Vijayant Rai: Generative AI relies on data, which is a valuable asset. Protecting this data is crucial to prevent fraud and security breaches. Key considerations include:
- Data Security: Ensure that your data remains within secure platforms and is not accessible to unauthorized actors. At Snowflake, we ensure that all data stays within our secure, governed platform. We regularly apply the latest security patches and implement strict access controls to ensure that only authorized personnel can access the data.
- Application to Data Approach: Instead of sending data out of secure environments, bring applications or LLMs to the data. This minimizes the risk associated with data leaving secure premises and potentially falling into the wrong hands.
- Governance: Maintain robust governance policies to oversee data access and usage. This includes continuous monitoring and updating of security measures to adapt to evolving threats.
By focusing on these aspects, organizations can mitigate risks and ensure their data is protected, even as data volumes continue to grow in the digital age.
DQ: What sets Snowflake apart in the adoption of generative AI?
Vijayant Rai: Snowflake's unique approach lies in our cloud-based platform, which focuses solely on data, AI, and generative AI. This holistic focus offers several advantages. We provide a fully cloud-based platform that handles data storage, compute resources, and security. Customers don’t need to worry about the technical infrastructure; we manage it all, allowing them to focus on their core business.
Our platform offers seamless scalability. For example, during peak seasons, such as holidays for an e-commerce company, we ensure that all computing and storage needs are met without the customer needing to manage it. Because we manage all infrastructure elements, customers can quickly derive value from our platform, achieving business outcomes faster.

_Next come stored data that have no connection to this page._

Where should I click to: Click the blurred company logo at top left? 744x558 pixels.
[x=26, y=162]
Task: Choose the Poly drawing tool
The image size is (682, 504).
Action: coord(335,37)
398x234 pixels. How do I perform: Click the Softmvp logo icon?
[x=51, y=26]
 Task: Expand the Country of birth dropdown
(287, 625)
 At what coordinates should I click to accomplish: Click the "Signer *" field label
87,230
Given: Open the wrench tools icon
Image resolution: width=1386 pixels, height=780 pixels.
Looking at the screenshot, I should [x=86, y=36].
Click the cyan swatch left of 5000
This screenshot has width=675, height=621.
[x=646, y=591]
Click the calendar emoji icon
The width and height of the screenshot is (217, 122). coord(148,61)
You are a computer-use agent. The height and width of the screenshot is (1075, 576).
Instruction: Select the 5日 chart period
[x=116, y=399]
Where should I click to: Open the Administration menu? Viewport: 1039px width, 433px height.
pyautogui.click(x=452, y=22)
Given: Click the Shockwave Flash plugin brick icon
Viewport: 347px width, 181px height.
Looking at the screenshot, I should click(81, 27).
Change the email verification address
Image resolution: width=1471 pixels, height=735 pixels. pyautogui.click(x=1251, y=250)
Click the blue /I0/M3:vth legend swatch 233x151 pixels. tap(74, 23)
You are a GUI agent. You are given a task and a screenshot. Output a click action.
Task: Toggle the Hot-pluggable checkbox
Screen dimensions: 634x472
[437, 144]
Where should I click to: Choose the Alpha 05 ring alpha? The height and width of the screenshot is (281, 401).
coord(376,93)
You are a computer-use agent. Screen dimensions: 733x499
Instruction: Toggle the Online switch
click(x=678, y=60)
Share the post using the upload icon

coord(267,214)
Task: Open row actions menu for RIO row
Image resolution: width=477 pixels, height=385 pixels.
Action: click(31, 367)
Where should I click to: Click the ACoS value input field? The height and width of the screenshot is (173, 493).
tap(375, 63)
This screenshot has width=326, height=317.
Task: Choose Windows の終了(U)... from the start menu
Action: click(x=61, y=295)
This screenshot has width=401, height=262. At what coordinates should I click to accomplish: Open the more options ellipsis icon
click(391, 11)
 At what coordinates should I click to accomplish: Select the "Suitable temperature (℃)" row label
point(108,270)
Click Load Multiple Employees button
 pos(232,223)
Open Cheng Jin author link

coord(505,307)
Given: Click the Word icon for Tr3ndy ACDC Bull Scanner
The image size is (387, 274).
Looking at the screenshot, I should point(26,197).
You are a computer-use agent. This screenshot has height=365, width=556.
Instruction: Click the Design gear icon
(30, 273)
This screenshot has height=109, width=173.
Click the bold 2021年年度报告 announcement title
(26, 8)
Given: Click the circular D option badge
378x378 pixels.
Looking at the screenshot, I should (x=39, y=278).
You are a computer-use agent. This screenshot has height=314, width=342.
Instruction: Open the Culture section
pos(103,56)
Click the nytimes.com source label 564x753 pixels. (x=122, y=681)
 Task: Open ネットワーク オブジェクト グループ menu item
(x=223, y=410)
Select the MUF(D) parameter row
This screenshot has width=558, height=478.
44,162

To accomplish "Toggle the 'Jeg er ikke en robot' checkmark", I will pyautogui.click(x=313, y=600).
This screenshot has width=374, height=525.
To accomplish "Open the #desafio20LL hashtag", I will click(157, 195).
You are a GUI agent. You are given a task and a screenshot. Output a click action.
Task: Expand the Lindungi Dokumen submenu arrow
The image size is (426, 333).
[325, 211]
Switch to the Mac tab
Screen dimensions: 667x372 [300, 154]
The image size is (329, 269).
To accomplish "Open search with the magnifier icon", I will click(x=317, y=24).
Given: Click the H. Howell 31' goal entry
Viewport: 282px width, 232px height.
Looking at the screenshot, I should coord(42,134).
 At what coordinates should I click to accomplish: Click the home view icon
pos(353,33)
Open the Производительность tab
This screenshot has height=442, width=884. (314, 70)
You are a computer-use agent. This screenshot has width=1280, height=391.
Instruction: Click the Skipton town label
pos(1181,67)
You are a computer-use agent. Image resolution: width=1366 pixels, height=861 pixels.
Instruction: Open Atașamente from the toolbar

Our platform is a single product that integrates various capabilities, including generative AI and machine learning. Customers can simply turn on these features without needing to buy and integrate separate products. This comprehensive, customer-focused approach makes Snowflake uniquely differentiated in the generative AI space.
DQ: What is Snowflake's vision for growth in India, and what are your expectations for the Indian market?
Vijayant Rai: India represents a significant growth opportunity for Snowflake, given its strong and steadily growing economy. The potential here is massive, as much of India's data is still on-premises and has not yet moved to the cloud. This presents a huge opportunity for a cloud-focused data platform like ours.
The total addressable market across all verticals, including financial services, manufacturing, IT companies, digital natives, and the public sector, remains vast. We are focused on scaling and expanding across these verticals by building specialized teams for each sector, such as financial services, digital natives, and the public sector, over the next 12 to 18 months.
We are also targeting the SME and mid-market segments, which play a crucial role in driving India's GDP. Our commercial team is being scaled up to enhance our reach and support in these areas. Overall, we aim to build stronger customer partnerships by expanding our organization and investing in our technical teams to demonstrate the value of data and how our platform can be utilized effectively.
Additionally, we are focusing on developing a robust partner ecosystem. We collaborate with top Indian and global service integrators, advisory firms, and local partners to deliver the full value of our platform.